Word-for-word transcription is needed for all of the entries.

==== Available data

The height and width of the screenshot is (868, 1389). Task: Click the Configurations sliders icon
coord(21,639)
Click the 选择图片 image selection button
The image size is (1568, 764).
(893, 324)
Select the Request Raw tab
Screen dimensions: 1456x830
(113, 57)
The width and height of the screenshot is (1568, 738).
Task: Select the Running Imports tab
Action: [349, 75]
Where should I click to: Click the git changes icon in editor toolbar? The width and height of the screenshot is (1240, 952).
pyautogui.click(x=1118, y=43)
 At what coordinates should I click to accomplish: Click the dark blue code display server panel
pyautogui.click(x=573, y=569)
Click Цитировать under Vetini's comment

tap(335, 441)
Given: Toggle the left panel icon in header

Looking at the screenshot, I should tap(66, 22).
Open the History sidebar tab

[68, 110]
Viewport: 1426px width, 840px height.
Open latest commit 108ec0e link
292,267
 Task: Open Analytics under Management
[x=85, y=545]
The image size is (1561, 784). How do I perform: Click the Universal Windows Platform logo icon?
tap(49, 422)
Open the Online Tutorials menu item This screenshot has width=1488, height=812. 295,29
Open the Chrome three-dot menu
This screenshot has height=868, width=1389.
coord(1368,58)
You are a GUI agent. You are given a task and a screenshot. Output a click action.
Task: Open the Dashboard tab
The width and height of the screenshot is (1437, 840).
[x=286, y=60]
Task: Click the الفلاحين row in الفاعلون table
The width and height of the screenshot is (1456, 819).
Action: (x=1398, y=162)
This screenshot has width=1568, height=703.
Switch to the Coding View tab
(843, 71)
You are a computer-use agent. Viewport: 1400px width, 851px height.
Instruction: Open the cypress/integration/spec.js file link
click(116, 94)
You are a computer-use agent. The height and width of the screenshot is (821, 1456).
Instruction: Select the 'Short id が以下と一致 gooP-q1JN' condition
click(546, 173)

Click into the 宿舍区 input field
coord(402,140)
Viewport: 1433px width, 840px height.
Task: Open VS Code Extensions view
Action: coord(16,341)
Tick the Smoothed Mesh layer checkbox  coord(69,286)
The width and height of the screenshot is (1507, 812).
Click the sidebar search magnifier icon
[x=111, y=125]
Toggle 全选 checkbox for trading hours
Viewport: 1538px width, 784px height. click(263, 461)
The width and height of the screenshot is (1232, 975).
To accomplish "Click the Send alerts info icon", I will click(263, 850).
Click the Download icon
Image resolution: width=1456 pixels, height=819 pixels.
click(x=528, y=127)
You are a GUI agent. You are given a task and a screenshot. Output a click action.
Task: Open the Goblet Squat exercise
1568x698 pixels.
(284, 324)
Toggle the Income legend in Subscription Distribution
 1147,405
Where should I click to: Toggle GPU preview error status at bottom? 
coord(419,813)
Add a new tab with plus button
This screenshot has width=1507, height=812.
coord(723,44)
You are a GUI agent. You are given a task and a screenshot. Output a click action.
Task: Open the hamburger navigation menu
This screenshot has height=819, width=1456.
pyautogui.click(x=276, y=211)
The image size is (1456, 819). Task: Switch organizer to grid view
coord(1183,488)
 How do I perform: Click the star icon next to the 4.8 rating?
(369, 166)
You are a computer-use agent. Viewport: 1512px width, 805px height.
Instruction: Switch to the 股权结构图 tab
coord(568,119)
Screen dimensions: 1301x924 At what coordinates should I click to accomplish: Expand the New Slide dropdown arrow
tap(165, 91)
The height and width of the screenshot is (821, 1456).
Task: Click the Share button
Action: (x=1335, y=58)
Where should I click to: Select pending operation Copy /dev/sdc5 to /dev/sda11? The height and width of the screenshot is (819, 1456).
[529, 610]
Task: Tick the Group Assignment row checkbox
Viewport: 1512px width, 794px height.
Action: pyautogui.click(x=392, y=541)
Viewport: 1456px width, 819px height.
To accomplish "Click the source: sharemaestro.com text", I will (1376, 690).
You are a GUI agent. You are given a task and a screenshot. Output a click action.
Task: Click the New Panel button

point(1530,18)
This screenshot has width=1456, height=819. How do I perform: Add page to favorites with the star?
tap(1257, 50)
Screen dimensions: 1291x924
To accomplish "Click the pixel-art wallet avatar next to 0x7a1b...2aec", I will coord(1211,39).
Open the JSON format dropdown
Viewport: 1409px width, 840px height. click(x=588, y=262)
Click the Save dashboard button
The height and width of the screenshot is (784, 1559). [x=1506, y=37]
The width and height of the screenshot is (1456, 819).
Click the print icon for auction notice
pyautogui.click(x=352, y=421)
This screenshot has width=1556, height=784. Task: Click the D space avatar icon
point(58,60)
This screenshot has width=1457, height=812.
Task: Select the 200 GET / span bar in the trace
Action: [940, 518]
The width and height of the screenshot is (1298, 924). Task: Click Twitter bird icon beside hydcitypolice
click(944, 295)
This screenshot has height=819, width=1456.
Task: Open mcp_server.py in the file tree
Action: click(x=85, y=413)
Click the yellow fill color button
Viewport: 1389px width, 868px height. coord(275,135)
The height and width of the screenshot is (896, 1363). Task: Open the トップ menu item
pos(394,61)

========

** Result for this task **
The height and width of the screenshot is (868, 1389). Task: Click the Configurations sliders icon
coord(21,639)
Click the 选择图片 image selection button
The image size is (1568, 764).
(893, 324)
Select the Request Raw tab
Screen dimensions: 1456x830
(113, 57)
The width and height of the screenshot is (1568, 738).
Task: Select the Running Imports tab
Action: [349, 75]
Where should I click to: Click the git changes icon in editor toolbar? The width and height of the screenshot is (1240, 952).
pyautogui.click(x=1118, y=43)
 At what coordinates should I click to accomplish: Click the dark blue code display server panel
pyautogui.click(x=573, y=569)
Click Цитировать under Vetini's comment

tap(335, 441)
Given: Toggle the left panel icon in header

Looking at the screenshot, I should tap(66, 22).
Open the History sidebar tab

[68, 110]
Viewport: 1426px width, 840px height.
Open latest commit 108ec0e link
292,267
 Task: Open Analytics under Management
[x=85, y=545]
The image size is (1561, 784). How do I perform: Click the Universal Windows Platform logo icon?
tap(49, 422)
Open the Online Tutorials menu item This screenshot has width=1488, height=812. 295,29
Open the Chrome three-dot menu
This screenshot has height=868, width=1389.
coord(1368,58)
You are a GUI agent. You are given a task and a screenshot. Output a click action.
Task: Open the Dashboard tab
The width and height of the screenshot is (1437, 840).
[x=286, y=60]
Task: Click the الفلاحين row in الفاعلون table
The width and height of the screenshot is (1456, 819).
Action: (x=1398, y=162)
This screenshot has width=1568, height=703.
Switch to the Coding View tab
(843, 71)
You are a computer-use agent. Viewport: 1400px width, 851px height.
Instruction: Open the cypress/integration/spec.js file link
click(116, 94)
You are a computer-use agent. The height and width of the screenshot is (821, 1456).
Instruction: Select the 'Short id が以下と一致 gooP-q1JN' condition
click(546, 173)

Click into the 宿舍区 input field
coord(402,140)
Viewport: 1433px width, 840px height.
Task: Open VS Code Extensions view
Action: coord(16,341)
Tick the Smoothed Mesh layer checkbox  coord(69,286)
The width and height of the screenshot is (1507, 812).
Click the sidebar search magnifier icon
[x=111, y=125]
Toggle 全选 checkbox for trading hours
Viewport: 1538px width, 784px height. click(263, 461)
The width and height of the screenshot is (1232, 975).
To accomplish "Click the Send alerts info icon", I will click(263, 850).
Click the Download icon
Image resolution: width=1456 pixels, height=819 pixels.
click(x=528, y=127)
You are a GUI agent. You are given a task and a screenshot. Output a click action.
Task: Open the Goblet Squat exercise
1568x698 pixels.
(284, 324)
Toggle the Income legend in Subscription Distribution
 1147,405
Where should I click to: Toggle GPU preview error status at bottom? 
coord(419,813)
Add a new tab with plus button
This screenshot has width=1507, height=812.
coord(723,44)
You are a GUI agent. You are given a task and a screenshot. Output a click action.
Task: Open the hamburger navigation menu
This screenshot has height=819, width=1456.
pyautogui.click(x=276, y=211)
The image size is (1456, 819). Task: Switch organizer to grid view
coord(1183,488)
 How do I perform: Click the star icon next to the 4.8 rating?
(369, 166)
You are a computer-use agent. Viewport: 1512px width, 805px height.
Instruction: Switch to the 股权结构图 tab
coord(568,119)
Screen dimensions: 1301x924 At what coordinates should I click to accomplish: Expand the New Slide dropdown arrow
tap(165, 91)
The height and width of the screenshot is (821, 1456).
Task: Click the Share button
Action: (x=1335, y=58)
Where should I click to: Select pending operation Copy /dev/sdc5 to /dev/sda11? The height and width of the screenshot is (819, 1456).
[529, 610]
Task: Tick the Group Assignment row checkbox
Viewport: 1512px width, 794px height.
Action: pyautogui.click(x=392, y=541)
Viewport: 1456px width, 819px height.
To accomplish "Click the source: sharemaestro.com text", I will (1376, 690).
You are a GUI agent. You are given a task and a screenshot. Output a click action.
Task: Click the New Panel button

point(1530,18)
This screenshot has width=1456, height=819. How do I perform: Add page to favorites with the star?
tap(1257, 50)
Screen dimensions: 1291x924
To accomplish "Click the pixel-art wallet avatar next to 0x7a1b...2aec", I will coord(1211,39).
Open the JSON format dropdown
Viewport: 1409px width, 840px height. click(x=588, y=262)
Click the Save dashboard button
The height and width of the screenshot is (784, 1559). [x=1506, y=37]
The width and height of the screenshot is (1456, 819).
Click the print icon for auction notice
pyautogui.click(x=352, y=421)
This screenshot has width=1556, height=784. Task: Click the D space avatar icon
point(58,60)
This screenshot has width=1457, height=812.
Task: Select the 200 GET / span bar in the trace
Action: [940, 518]
The width and height of the screenshot is (1298, 924). Task: Click Twitter bird icon beside hydcitypolice
click(944, 295)
This screenshot has height=819, width=1456.
Task: Open mcp_server.py in the file tree
Action: click(x=85, y=413)
Click the yellow fill color button
Viewport: 1389px width, 868px height. coord(275,135)
The height and width of the screenshot is (896, 1363). Task: Open the トップ menu item
pos(394,61)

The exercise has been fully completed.